Goal of the exercise:
Return each line in the data below that contains the word "Collapse", copied in full.

Source material:
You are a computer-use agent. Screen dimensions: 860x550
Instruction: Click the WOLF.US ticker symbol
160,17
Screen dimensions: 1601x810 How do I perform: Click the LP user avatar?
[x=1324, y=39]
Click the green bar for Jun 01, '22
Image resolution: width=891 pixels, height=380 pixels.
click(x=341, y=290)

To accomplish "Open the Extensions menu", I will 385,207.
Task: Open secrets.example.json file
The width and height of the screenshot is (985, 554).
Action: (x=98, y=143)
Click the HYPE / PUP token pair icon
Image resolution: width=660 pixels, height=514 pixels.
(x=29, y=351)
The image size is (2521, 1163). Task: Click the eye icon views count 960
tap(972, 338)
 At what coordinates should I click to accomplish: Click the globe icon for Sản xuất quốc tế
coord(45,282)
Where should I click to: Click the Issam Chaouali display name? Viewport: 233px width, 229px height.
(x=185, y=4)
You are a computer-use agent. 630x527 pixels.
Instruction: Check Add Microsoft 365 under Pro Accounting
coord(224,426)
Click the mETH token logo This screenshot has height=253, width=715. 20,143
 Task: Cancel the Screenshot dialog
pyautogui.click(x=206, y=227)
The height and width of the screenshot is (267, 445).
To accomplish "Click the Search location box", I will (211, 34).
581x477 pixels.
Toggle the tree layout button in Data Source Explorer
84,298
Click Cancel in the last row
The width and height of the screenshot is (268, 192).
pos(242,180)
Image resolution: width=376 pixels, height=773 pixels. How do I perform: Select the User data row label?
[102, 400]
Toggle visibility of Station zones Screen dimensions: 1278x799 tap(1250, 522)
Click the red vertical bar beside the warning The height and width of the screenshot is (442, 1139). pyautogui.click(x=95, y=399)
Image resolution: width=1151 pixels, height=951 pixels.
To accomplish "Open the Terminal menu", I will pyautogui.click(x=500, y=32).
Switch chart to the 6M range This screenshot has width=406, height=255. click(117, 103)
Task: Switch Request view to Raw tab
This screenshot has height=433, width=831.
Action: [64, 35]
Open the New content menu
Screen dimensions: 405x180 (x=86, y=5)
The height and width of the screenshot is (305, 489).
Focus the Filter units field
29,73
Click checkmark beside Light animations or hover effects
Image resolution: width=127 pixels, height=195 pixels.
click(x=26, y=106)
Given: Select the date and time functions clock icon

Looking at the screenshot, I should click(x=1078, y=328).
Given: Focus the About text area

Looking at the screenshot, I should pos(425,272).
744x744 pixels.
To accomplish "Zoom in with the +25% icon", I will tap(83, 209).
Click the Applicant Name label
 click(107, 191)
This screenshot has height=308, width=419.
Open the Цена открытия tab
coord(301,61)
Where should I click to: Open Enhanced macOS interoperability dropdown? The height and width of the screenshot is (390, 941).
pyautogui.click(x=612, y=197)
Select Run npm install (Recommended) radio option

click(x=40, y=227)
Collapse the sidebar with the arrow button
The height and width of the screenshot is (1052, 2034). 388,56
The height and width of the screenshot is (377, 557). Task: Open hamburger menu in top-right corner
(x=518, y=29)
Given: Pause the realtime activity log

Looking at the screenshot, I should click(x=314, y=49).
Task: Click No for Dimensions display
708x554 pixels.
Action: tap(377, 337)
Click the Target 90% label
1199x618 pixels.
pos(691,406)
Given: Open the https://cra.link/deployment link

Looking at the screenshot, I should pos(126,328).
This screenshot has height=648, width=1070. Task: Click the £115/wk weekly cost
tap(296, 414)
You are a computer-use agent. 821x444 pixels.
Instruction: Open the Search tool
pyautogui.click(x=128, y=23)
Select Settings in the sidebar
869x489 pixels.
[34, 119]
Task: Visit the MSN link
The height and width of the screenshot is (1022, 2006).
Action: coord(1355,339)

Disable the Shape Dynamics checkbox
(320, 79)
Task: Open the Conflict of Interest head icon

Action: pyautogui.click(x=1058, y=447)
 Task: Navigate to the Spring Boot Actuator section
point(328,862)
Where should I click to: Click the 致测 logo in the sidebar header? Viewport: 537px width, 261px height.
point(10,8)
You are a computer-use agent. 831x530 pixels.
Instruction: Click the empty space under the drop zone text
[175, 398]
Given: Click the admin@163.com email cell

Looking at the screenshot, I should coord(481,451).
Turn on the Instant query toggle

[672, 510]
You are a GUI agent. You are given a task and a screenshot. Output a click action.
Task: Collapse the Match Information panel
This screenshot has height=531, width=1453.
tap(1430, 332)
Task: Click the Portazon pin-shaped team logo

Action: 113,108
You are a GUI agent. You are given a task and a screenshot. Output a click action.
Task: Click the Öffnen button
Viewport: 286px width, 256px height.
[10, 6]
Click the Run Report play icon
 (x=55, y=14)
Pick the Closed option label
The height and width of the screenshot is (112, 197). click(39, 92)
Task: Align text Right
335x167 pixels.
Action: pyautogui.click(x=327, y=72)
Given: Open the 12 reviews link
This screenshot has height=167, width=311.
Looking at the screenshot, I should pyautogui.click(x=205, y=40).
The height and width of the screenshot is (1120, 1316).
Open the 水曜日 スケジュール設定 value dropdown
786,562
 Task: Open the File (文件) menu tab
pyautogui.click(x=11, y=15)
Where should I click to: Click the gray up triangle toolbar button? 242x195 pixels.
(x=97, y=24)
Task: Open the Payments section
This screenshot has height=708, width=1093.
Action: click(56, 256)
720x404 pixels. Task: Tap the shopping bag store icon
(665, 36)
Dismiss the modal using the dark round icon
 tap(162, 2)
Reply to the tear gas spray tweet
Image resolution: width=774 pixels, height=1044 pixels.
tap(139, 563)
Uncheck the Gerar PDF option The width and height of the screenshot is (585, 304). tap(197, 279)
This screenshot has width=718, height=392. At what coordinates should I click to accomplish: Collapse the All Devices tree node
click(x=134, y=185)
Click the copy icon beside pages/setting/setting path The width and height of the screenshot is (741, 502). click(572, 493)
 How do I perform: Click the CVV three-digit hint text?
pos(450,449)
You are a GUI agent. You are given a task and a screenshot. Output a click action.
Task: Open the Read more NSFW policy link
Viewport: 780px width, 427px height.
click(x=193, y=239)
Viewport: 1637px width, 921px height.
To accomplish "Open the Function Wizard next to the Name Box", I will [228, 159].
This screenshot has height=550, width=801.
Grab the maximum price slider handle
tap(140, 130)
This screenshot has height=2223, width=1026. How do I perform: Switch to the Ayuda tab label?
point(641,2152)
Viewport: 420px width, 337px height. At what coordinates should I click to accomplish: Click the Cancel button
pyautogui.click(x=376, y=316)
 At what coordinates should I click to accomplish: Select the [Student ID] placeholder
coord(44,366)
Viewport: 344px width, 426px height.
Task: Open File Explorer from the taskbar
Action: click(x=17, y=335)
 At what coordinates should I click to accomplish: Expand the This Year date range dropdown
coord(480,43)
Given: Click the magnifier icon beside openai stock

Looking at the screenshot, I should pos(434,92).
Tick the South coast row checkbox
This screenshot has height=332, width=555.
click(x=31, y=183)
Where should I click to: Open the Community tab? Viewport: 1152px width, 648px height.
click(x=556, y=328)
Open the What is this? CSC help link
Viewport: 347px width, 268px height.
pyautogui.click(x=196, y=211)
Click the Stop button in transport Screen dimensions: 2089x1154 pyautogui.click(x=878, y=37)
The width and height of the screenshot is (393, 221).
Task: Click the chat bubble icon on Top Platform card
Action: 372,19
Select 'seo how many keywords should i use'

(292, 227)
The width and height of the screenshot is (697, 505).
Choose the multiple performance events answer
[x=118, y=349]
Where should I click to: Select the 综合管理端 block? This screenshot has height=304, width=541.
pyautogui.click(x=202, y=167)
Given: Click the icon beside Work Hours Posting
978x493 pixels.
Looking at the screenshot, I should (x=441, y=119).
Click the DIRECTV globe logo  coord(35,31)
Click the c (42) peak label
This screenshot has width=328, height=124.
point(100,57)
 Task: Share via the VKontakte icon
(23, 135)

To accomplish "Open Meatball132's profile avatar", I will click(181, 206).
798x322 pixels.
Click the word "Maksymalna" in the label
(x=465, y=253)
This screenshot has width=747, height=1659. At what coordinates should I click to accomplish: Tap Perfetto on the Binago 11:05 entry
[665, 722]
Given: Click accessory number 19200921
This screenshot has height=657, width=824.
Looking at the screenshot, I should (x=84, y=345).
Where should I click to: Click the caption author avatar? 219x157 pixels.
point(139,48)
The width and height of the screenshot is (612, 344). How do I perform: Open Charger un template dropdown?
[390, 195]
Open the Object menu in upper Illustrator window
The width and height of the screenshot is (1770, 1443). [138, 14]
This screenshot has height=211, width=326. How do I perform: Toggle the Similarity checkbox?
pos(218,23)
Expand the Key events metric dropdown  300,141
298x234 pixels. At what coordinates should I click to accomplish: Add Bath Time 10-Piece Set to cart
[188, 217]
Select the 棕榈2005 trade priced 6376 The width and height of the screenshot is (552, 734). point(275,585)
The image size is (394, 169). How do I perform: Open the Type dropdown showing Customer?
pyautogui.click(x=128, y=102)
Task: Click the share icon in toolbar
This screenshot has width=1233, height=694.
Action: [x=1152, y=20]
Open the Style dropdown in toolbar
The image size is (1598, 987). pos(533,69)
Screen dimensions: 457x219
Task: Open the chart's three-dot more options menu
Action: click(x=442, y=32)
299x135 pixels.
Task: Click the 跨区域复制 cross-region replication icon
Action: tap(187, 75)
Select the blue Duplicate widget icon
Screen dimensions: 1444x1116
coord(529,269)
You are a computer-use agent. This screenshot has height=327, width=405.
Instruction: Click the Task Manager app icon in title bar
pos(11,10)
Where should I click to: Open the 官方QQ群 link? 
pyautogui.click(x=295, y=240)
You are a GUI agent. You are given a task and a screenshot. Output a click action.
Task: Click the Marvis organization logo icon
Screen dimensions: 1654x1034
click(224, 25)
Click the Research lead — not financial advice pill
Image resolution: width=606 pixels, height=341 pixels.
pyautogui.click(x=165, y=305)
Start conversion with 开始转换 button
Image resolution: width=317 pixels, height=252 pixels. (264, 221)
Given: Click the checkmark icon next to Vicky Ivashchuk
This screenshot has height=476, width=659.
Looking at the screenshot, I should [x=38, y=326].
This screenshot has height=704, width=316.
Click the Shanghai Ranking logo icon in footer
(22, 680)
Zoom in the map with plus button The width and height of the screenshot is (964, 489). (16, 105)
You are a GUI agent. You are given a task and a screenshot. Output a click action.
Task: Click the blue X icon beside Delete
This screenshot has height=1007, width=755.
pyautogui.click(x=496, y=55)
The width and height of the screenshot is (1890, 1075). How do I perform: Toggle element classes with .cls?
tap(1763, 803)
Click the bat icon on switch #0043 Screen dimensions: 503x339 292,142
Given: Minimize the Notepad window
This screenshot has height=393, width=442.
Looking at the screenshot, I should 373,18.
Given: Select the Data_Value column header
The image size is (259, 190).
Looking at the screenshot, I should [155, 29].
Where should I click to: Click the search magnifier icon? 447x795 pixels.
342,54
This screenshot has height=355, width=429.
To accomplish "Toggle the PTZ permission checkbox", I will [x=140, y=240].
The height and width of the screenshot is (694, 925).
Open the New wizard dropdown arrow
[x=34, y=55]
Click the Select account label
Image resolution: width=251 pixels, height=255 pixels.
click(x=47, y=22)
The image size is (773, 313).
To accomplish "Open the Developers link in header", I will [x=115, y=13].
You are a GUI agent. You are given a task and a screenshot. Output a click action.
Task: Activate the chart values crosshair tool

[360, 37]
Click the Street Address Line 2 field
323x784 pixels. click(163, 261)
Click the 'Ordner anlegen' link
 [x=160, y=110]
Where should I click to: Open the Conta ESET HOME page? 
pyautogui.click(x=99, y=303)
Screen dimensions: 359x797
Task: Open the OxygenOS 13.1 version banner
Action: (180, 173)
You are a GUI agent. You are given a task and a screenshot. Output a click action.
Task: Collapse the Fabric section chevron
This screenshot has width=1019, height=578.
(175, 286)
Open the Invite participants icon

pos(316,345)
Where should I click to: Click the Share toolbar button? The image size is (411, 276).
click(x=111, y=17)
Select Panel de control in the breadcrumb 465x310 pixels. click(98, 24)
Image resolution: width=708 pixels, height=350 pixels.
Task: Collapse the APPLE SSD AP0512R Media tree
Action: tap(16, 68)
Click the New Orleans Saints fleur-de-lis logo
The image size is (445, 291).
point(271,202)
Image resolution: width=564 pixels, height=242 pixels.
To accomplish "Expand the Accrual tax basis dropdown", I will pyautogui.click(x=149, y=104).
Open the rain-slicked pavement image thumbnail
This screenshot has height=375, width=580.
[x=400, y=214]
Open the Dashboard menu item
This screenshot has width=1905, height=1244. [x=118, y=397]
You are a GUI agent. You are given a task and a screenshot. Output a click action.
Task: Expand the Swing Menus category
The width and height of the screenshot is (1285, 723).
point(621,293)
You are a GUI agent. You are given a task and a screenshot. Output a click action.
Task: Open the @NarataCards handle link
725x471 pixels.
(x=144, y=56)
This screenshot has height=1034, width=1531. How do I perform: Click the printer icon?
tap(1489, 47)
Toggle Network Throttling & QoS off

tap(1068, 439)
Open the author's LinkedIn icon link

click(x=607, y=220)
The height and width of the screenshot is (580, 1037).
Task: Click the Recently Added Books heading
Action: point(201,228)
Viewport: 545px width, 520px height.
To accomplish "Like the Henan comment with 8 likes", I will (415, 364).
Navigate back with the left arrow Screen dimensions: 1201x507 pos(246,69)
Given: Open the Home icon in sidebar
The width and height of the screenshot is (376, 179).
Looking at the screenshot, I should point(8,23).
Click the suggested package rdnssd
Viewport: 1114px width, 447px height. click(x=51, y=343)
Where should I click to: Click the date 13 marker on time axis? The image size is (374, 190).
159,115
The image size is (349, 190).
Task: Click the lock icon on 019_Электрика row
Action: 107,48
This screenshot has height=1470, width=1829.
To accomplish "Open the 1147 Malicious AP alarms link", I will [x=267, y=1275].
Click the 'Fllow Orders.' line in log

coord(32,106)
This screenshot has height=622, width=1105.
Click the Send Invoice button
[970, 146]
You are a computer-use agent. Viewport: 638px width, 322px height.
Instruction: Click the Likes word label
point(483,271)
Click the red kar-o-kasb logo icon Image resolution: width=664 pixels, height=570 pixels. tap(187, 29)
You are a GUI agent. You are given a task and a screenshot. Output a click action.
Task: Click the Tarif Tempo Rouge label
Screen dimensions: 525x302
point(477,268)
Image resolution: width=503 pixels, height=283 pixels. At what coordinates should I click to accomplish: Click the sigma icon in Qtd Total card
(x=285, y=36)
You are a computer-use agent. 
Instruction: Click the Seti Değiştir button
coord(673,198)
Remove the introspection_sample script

Solution to the problem:
Collapse the sidebar with the arrow button
Task: Collapse the Match Information panel
This screenshot has width=718, height=392. At what coordinates should I click to accomplish: Collapse the All Devices tree node
Task: Collapse the Fabric section chevron
Task: Collapse the APPLE SSD AP0512R Media tree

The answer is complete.